TASK INSTRUCTIONS:
Please rewrite the rows below, swapping every "Image resolution" for "Screen size" and leaving everything else unchanged.

***** PROVIDED MATERIAL

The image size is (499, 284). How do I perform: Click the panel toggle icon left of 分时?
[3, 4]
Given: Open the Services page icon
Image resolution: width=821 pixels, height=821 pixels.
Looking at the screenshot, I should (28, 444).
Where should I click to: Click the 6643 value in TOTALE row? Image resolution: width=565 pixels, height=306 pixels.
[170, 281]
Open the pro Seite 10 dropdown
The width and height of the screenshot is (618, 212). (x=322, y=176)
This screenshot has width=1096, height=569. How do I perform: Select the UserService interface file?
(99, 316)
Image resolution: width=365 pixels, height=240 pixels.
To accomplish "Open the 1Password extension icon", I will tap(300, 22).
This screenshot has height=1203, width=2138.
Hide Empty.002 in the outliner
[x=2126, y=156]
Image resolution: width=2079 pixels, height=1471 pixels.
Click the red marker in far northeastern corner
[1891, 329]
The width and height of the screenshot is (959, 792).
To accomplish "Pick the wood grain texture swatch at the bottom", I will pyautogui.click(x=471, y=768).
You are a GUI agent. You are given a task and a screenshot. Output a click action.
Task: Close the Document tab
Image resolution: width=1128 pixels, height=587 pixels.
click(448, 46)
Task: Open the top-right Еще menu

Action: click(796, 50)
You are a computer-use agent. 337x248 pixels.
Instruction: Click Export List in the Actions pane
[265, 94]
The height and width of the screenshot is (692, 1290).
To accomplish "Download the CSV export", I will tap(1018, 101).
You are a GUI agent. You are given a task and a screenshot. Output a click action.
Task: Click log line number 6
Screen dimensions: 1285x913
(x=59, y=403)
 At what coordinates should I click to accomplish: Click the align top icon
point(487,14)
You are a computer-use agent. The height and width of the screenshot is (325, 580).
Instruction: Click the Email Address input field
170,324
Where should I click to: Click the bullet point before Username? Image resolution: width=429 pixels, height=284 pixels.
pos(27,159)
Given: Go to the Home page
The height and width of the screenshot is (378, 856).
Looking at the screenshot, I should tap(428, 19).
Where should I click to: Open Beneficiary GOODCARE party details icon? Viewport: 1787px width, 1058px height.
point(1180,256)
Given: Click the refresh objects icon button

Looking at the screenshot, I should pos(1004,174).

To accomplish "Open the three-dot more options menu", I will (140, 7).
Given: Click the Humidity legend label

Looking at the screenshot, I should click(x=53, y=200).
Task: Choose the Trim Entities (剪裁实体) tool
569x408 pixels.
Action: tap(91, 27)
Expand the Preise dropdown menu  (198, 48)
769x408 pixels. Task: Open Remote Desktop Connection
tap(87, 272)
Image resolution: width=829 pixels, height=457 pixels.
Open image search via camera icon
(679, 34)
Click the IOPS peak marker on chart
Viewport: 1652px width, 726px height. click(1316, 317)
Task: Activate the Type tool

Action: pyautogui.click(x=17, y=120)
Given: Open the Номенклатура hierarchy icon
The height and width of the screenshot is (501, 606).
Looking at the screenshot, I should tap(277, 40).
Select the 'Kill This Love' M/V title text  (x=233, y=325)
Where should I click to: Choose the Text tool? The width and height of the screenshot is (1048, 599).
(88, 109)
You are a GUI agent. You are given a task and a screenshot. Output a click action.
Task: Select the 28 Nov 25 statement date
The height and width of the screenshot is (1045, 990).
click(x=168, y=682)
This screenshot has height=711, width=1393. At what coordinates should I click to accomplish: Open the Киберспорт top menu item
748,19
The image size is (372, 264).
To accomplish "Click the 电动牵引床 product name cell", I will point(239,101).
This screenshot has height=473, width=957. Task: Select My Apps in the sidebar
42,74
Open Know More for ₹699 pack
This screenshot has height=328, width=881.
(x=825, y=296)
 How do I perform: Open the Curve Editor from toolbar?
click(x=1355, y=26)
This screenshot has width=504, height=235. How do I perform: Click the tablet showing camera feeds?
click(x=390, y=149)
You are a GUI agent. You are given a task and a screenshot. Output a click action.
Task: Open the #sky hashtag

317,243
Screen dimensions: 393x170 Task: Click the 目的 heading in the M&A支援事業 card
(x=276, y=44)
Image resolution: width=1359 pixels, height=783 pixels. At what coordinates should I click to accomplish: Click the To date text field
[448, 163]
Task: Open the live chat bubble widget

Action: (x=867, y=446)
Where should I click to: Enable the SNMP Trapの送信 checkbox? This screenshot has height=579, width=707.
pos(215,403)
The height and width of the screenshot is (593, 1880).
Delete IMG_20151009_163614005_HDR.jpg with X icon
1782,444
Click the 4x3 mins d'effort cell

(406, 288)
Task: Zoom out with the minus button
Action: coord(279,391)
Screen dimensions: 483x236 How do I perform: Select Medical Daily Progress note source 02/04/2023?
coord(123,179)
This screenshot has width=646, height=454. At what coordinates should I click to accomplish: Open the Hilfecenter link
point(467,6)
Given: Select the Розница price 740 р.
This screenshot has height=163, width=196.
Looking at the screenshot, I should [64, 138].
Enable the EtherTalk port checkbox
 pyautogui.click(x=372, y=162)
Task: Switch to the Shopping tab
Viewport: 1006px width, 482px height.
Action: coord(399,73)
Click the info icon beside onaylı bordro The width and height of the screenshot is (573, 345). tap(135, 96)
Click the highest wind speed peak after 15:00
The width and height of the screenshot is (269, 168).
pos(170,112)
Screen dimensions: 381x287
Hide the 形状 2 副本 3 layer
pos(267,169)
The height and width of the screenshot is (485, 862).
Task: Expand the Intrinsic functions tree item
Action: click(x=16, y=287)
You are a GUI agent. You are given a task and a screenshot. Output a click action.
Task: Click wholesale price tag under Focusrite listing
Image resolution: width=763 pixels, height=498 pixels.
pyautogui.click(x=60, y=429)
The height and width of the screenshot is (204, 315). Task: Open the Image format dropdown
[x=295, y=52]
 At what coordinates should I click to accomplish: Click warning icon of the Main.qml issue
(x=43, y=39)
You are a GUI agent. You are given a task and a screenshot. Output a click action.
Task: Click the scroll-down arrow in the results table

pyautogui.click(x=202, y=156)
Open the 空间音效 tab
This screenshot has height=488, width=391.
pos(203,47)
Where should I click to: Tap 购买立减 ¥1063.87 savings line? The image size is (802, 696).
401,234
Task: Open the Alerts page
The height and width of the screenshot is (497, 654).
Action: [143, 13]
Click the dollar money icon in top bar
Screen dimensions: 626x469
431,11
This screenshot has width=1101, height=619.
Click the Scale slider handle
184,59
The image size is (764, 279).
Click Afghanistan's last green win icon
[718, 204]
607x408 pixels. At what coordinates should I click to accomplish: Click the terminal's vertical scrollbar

**********

TASK RESPONSE:
The image size is (499, 284). How do I perform: Click the panel toggle icon left of 分时?
[3, 4]
Given: Open the Services page icon
Screen size: width=821 pixels, height=821 pixels.
Looking at the screenshot, I should (28, 444).
Where should I click to: Click the 6643 value in TOTALE row? Screen size: width=565 pixels, height=306 pixels.
[170, 281]
Open the pro Seite 10 dropdown
The width and height of the screenshot is (618, 212). (x=322, y=176)
This screenshot has width=1096, height=569. How do I perform: Select the UserService interface file?
(99, 316)
Screen size: width=365 pixels, height=240 pixels.
To accomplish "Open the 1Password extension icon", I will tap(300, 22).
This screenshot has height=1203, width=2138.
Hide Empty.002 in the outliner
[x=2126, y=156]
Screen size: width=2079 pixels, height=1471 pixels.
Click the red marker in far northeastern corner
[1891, 329]
The width and height of the screenshot is (959, 792).
To accomplish "Pick the wood grain texture swatch at the bottom", I will pyautogui.click(x=471, y=768).
You are a GUI agent. You are given a task and a screenshot. Output a click action.
Task: Close the Document tab
Screen size: width=1128 pixels, height=587 pixels.
click(448, 46)
Task: Open the top-right Еще menu

Action: click(796, 50)
You are a computer-use agent. 337x248 pixels.
Instruction: Click Export List in the Actions pane
[265, 94]
The height and width of the screenshot is (692, 1290).
To accomplish "Download the CSV export", I will tap(1018, 101).
You are a GUI agent. You are given a task and a screenshot. Output a click action.
Task: Click log line number 6
Screen dimensions: 1285x913
(x=59, y=403)
 At what coordinates should I click to accomplish: Click the align top icon
point(487,14)
You are a computer-use agent. The height and width of the screenshot is (325, 580).
Instruction: Click the Email Address input field
170,324
Where should I click to: Click the bullet point before Username? Screen size: width=429 pixels, height=284 pixels.
pos(27,159)
Given: Go to the Home page
The height and width of the screenshot is (378, 856).
Looking at the screenshot, I should tap(428, 19).
Where should I click to: Open Beneficiary GOODCARE party details icon? Viewport: 1787px width, 1058px height.
point(1180,256)
Given: Click the refresh objects icon button

Looking at the screenshot, I should pos(1004,174).

To accomplish "Open the three-dot more options menu", I will (140, 7).
Given: Click the Humidity legend label

Looking at the screenshot, I should click(x=53, y=200).
Task: Choose the Trim Entities (剪裁实体) tool
569x408 pixels.
Action: tap(91, 27)
Expand the Preise dropdown menu  (198, 48)
769x408 pixels. Task: Open Remote Desktop Connection
tap(87, 272)
Screen size: width=829 pixels, height=457 pixels.
Open image search via camera icon
(679, 34)
Click the IOPS peak marker on chart
Viewport: 1652px width, 726px height. click(1316, 317)
Task: Activate the Type tool

Action: pyautogui.click(x=17, y=120)
Given: Open the Номенклатура hierarchy icon
The height and width of the screenshot is (501, 606).
Looking at the screenshot, I should tap(277, 40).
Select the 'Kill This Love' M/V title text  (x=233, y=325)
Where should I click to: Choose the Text tool? The width and height of the screenshot is (1048, 599).
(88, 109)
You are a GUI agent. You are given a task and a screenshot. Output a click action.
Task: Select the 28 Nov 25 statement date
The height and width of the screenshot is (1045, 990).
click(x=168, y=682)
This screenshot has height=711, width=1393. At what coordinates should I click to accomplish: Open the Киберспорт top menu item
748,19
The image size is (372, 264).
To accomplish "Click the 电动牵引床 product name cell", I will point(239,101).
This screenshot has height=473, width=957. Task: Select My Apps in the sidebar
42,74
Open Know More for ₹699 pack
This screenshot has height=328, width=881.
(x=825, y=296)
 How do I perform: Open the Curve Editor from toolbar?
click(x=1355, y=26)
This screenshot has width=504, height=235. How do I perform: Click the tablet showing camera feeds?
click(x=390, y=149)
You are a GUI agent. You are given a task and a screenshot. Output a click action.
Task: Open the #sky hashtag

317,243
Screen dimensions: 393x170 Task: Click the 目的 heading in the M&A支援事業 card
(x=276, y=44)
Screen size: width=1359 pixels, height=783 pixels. At what coordinates should I click to accomplish: Click the To date text field
[448, 163]
Task: Open the live chat bubble widget

Action: (x=867, y=446)
Where should I click to: Enable the SNMP Trapの送信 checkbox? This screenshot has height=579, width=707.
pos(215,403)
The height and width of the screenshot is (593, 1880).
Delete IMG_20151009_163614005_HDR.jpg with X icon
1782,444
Click the 4x3 mins d'effort cell

(406, 288)
Task: Zoom out with the minus button
Action: coord(279,391)
Screen dimensions: 483x236 How do I perform: Select Medical Daily Progress note source 02/04/2023?
coord(123,179)
This screenshot has width=646, height=454. At what coordinates should I click to accomplish: Open the Hilfecenter link
point(467,6)
Given: Select the Розница price 740 р.
This screenshot has height=163, width=196.
Looking at the screenshot, I should [64, 138].
Enable the EtherTalk port checkbox
 pyautogui.click(x=372, y=162)
Task: Switch to the Shopping tab
Viewport: 1006px width, 482px height.
Action: coord(399,73)
Click the info icon beside onaylı bordro The width and height of the screenshot is (573, 345). tap(135, 96)
Click the highest wind speed peak after 15:00
The width and height of the screenshot is (269, 168).
pos(170,112)
Screen dimensions: 381x287
Hide the 形状 2 副本 3 layer
pos(267,169)
The height and width of the screenshot is (485, 862).
Task: Expand the Intrinsic functions tree item
Action: click(x=16, y=287)
You are a GUI agent. You are given a task and a screenshot. Output a click action.
Task: Click wholesale price tag under Focusrite listing
Screen size: width=763 pixels, height=498 pixels.
pyautogui.click(x=60, y=429)
The height and width of the screenshot is (204, 315). Task: Open the Image format dropdown
[x=295, y=52]
 At what coordinates should I click to accomplish: Click warning icon of the Main.qml issue
(x=43, y=39)
You are a GUI agent. You are given a task and a screenshot. Output a click action.
Task: Click the scroll-down arrow in the results table

pyautogui.click(x=202, y=156)
Open the 空间音效 tab
This screenshot has height=488, width=391.
pos(203,47)
Where should I click to: Tap 购买立减 ¥1063.87 savings line? The image size is (802, 696).
401,234
Task: Open the Alerts page
The height and width of the screenshot is (497, 654).
Action: [143, 13]
Click the dollar money icon in top bar
Screen dimensions: 626x469
431,11
This screenshot has width=1101, height=619.
Click the Scale slider handle
184,59
The image size is (764, 279).
Click Afghanistan's last green win icon
[718, 204]
607x408 pixels. At what coordinates should I click to accomplish: Click the terminal's vertical scrollbar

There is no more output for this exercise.